Between his oil plans and the recent request for the Anglosphere banks to return his nation’s gold, he could find himself facing AYM-inspired protests that would naturally open the UN-led sanction door, which would quickly usher in a NATO/US led military invasion. Sound unlikely? Just look at Libya for the playbook. Anyway, we wonder if there are enough tungsten bars covered in gold to cover what must be shipped and we wouldn’t want to be the firm asked to assay the supposed gold bars either.


New Home Sales Fall, 2011 Could Be the Worst Year Yet

…Housing remains the weakest part of the economy. Last year was the worst for new-home sales on records that go back nearly 50 years. … While new homes represent less than one-fifth of the housing market, they have an outsize impact on the economy. Each home built creates an average of three jobs and $90,000 in taxes, according to the National Association of Home Builders. … Analysts said the report was further proof that the housing market is stuck in the doldrums. “How much longer can we flat-line on housing?’ said M. Cary Leahey, senior economist at Decision Economics. – AP

Dominant Social Theme: Trust us and don’t worry about the housing market as the rebound is just around the corner.

Free-Market Analysis: The collapse in the real estate market is a result of earlier easy money policies by the Federal Reserve. We believe the biggest housing bubble in US history will likely be followed by the worst housing bust in US history.

Housing prices have fallen more than during the Great Depression and after the depression prices did not recover to pre-depression levels until after a world war and 19 years had elapsed. America, Spain, England and other nations caught up in the housing bubble have a long way to go.

There are other nations and regions outside the US where real estate might be a good investment for geo-political diversification and as a currency play against the dollar.

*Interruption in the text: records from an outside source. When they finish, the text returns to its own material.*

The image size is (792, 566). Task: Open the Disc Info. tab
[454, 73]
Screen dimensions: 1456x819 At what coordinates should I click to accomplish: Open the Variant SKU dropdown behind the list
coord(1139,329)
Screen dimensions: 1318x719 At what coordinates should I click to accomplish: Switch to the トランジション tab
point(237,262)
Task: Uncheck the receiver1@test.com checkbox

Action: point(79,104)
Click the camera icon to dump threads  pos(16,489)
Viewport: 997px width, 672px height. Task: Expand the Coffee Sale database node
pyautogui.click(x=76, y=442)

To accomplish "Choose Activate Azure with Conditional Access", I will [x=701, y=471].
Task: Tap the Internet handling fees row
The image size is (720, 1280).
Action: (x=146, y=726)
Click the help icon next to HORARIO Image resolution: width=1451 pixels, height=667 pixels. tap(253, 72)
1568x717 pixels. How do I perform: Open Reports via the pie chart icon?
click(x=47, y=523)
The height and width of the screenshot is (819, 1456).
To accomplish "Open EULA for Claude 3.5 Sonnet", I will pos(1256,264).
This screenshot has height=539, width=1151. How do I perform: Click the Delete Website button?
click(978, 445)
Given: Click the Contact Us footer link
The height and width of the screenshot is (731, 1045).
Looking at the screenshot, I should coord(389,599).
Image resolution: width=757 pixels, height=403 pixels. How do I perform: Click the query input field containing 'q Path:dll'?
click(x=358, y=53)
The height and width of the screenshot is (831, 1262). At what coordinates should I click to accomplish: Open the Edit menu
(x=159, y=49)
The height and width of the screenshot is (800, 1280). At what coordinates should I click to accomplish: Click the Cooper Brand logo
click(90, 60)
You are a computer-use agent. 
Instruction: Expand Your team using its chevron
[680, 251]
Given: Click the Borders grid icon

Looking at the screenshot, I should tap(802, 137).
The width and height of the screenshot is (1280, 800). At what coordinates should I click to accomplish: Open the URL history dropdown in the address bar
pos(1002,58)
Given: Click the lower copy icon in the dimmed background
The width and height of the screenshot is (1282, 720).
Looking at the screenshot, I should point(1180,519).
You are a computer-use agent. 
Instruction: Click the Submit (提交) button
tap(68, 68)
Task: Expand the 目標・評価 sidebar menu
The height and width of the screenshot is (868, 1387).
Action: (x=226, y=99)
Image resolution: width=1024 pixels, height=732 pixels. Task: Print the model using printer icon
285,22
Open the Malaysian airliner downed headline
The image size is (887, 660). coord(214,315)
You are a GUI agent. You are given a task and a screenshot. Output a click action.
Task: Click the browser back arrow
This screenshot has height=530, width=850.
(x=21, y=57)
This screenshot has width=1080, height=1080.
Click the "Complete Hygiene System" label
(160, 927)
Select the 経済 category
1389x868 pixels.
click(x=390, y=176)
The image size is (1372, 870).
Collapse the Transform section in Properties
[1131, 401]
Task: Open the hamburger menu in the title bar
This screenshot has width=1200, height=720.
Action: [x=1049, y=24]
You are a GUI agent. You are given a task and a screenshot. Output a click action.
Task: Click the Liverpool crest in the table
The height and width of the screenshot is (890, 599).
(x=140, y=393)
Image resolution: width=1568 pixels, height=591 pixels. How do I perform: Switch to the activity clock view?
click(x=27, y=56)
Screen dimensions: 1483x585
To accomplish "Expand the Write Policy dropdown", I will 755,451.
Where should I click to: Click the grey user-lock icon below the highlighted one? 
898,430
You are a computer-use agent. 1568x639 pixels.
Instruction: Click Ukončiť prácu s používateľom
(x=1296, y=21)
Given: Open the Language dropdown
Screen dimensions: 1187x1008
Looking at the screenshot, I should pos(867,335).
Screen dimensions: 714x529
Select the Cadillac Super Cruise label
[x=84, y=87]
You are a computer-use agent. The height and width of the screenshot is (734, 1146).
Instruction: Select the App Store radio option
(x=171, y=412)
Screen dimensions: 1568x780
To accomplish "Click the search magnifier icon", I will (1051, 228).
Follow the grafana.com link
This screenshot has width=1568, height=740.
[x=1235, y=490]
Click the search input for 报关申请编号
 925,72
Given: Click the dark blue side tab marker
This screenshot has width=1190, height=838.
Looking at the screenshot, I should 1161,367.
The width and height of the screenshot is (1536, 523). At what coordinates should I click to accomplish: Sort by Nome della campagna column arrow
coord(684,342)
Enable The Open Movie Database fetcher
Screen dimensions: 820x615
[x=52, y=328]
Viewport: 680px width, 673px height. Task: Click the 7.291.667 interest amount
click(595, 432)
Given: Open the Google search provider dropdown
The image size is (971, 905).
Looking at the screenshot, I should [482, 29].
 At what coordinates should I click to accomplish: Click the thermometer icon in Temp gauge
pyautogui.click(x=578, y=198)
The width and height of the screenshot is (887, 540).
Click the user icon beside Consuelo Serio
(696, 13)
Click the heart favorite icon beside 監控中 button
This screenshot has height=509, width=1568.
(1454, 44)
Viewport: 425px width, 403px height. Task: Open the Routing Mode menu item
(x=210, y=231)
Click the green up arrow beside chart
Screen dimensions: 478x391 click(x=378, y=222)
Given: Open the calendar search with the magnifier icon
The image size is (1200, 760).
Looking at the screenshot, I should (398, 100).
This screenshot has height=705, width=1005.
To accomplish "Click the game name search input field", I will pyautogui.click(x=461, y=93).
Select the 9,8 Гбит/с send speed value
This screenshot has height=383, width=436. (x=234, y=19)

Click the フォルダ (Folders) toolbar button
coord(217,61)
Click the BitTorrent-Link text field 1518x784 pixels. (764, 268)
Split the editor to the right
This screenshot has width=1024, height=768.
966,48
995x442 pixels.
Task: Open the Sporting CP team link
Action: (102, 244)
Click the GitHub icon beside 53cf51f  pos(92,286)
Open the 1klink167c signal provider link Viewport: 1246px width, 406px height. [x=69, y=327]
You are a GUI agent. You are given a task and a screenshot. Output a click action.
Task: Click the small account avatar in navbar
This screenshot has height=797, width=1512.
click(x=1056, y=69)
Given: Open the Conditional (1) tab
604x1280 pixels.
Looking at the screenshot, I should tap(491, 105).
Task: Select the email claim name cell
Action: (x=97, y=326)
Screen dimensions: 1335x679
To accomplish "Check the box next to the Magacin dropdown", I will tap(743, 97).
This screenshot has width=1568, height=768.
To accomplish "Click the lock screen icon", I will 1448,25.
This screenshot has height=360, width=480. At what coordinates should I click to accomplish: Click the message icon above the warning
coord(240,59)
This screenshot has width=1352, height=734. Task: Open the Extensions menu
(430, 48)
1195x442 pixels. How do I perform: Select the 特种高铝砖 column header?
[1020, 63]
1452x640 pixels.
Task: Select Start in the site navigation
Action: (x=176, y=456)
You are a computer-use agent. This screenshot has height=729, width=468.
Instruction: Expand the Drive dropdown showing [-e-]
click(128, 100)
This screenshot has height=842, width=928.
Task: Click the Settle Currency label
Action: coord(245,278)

Obama in Close Race Against Romney, Perry, Bachmann, Paul

President Barack Obama is closely matched against each of four possible Republican opponents when registered voters are asked whom they would support if the 2012 presidential election were held today. Mitt Romney leads Obama by two percentage points, 48% to 46%, Rick Perry and Obama are tied at 47%. – Gallup

Dominant Social Theme: Yes, this Gallop poll shows the race is close and Romney, Rick Perry and Michele Bachmann have a real chance if nominated by the GOP to defeat President Barack Obama in 2012. This is why voters should not waste their votes on extreme candidates that have no chance to win the 2012 election.

Free-Market Analysis: Who Is Ron Paul and why is he seldom mentioned by the establishment press and when he is, only as the candidate who can’t win a general election? Several real polls, not e-mail and Internet polls, which can be overrun with Ron Paul supporters, have shown he could run very well against Obama in the 2012 but this is usually ignored or blacked out of mainstream reports or commentary.

Ron Paul does not receive fair and equitable coverage like the other candidates because he is the only person in the race that threatens the Anglosphere and their neocon control over foreign policy as well as their disastrous monetary policy.

He and his campaign must be stopped at any cost because they will not sell out to the interests that control America. Some of the other candidates might sound like Ron Paul and have a similar limited government philosophy, but our readers know they are not like Ron Pall at all. They’ve all already sold out or else they wouldn’t be given the regular amount of news coverage.